Return the items below exactly, beginning with the line containing "Task: Open the Services tab" and continuing through the line containing "pos(1038,456)".

# start of Given records

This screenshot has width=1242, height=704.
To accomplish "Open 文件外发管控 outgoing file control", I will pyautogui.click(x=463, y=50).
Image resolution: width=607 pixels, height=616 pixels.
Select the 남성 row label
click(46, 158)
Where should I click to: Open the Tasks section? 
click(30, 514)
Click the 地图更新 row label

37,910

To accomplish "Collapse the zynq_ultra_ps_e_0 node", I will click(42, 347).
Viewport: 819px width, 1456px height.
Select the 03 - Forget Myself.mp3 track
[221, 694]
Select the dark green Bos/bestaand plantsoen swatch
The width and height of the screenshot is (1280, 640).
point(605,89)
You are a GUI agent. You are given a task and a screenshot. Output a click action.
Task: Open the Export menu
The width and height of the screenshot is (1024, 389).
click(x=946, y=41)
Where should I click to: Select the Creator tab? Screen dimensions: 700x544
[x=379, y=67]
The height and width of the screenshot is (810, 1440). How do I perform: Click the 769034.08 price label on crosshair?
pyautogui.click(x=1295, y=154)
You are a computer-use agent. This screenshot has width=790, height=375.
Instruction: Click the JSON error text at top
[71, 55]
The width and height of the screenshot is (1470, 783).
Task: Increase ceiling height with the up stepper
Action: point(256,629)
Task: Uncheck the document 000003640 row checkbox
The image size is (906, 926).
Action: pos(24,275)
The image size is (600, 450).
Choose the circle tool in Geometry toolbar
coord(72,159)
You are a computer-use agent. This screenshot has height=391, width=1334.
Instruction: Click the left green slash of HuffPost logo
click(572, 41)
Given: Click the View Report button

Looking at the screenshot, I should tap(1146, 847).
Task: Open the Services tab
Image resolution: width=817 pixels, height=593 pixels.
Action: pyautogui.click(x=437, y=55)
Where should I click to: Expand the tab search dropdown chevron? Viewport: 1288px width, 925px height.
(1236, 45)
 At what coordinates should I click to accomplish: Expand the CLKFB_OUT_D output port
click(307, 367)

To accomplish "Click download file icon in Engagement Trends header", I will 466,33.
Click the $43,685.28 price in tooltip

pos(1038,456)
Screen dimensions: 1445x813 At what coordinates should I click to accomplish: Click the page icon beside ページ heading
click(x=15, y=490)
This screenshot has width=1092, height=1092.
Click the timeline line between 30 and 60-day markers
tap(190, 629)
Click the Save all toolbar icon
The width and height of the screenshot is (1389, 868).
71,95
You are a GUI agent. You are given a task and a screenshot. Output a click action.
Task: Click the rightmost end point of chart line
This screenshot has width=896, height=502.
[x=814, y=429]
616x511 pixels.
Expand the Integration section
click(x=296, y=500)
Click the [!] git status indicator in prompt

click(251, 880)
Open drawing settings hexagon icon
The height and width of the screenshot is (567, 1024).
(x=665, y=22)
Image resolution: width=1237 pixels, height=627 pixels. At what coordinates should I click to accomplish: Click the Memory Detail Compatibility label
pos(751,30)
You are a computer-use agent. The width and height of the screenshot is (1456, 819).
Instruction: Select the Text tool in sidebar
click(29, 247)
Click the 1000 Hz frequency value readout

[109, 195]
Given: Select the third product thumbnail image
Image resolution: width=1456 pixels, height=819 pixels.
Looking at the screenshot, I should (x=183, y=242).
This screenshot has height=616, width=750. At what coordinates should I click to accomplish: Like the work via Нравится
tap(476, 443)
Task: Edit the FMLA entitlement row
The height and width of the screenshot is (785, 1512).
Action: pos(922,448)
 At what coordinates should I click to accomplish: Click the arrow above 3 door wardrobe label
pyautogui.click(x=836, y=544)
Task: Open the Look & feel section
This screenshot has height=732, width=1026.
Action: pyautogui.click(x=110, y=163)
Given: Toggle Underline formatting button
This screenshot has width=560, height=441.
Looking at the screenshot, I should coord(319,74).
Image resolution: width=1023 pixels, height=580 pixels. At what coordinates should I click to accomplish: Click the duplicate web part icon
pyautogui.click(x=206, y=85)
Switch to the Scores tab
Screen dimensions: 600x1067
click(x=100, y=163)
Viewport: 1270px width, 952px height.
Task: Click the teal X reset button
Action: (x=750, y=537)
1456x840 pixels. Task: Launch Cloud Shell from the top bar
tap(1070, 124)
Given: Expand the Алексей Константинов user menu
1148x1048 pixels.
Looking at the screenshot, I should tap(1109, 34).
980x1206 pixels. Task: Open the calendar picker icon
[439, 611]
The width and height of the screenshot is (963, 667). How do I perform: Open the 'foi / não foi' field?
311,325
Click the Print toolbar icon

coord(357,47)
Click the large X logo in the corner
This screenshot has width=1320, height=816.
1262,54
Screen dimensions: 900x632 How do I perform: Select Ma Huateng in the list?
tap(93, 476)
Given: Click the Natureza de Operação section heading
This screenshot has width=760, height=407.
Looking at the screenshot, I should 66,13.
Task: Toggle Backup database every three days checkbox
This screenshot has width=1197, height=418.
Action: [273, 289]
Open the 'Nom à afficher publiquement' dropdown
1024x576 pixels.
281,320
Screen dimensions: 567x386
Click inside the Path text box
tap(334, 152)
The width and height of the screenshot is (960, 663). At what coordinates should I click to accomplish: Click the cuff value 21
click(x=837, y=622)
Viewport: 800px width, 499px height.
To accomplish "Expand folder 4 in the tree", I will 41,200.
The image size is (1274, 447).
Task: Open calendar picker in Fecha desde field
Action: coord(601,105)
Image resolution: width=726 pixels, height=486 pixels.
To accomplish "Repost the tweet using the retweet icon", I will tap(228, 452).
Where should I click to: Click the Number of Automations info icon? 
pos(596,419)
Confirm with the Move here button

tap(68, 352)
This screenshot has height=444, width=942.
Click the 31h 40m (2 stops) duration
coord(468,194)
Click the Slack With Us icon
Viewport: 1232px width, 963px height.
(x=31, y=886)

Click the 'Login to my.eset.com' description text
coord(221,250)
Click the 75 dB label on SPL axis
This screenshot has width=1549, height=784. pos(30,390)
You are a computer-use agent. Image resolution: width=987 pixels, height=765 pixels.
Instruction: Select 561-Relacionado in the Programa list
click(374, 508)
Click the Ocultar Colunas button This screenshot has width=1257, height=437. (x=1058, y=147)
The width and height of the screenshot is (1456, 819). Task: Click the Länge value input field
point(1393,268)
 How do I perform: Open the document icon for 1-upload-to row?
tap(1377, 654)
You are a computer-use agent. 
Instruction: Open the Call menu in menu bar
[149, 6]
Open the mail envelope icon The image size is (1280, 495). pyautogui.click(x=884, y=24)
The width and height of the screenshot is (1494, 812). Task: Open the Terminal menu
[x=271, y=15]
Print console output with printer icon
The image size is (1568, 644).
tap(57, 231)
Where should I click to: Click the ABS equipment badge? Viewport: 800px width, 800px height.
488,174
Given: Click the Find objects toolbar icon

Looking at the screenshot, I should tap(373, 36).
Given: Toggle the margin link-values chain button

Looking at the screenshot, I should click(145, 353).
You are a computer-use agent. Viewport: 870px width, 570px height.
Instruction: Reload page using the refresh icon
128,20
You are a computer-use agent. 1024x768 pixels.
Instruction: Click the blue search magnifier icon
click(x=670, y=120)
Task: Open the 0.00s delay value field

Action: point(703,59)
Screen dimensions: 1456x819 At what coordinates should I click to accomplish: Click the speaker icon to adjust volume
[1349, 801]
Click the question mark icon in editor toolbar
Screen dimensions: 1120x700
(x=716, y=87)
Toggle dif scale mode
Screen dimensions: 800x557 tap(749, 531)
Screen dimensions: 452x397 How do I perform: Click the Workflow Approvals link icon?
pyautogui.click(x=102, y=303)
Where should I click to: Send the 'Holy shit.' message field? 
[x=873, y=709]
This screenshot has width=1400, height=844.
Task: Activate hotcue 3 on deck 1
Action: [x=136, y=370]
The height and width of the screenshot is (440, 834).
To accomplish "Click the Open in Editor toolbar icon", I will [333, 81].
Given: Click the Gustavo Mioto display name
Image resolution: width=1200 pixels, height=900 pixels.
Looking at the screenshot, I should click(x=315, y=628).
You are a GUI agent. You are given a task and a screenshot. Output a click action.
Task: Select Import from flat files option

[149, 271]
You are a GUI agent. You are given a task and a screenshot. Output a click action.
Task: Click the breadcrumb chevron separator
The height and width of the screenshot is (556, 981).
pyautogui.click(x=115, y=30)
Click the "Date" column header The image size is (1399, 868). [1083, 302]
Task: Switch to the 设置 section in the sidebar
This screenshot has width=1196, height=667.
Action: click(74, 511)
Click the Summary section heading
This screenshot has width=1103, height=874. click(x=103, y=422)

# end of Given records

▸ **Written solution**:
Task: Open the Services tab
Image resolution: width=817 pixels, height=593 pixels.
Action: pyautogui.click(x=437, y=55)
Where should I click to: Expand the tab search dropdown chevron? Viewport: 1288px width, 925px height.
(1236, 45)
 At what coordinates should I click to accomplish: Expand the CLKFB_OUT_D output port
click(307, 367)

To accomplish "Click download file icon in Engagement Trends header", I will 466,33.
Click the $43,685.28 price in tooltip

pos(1038,456)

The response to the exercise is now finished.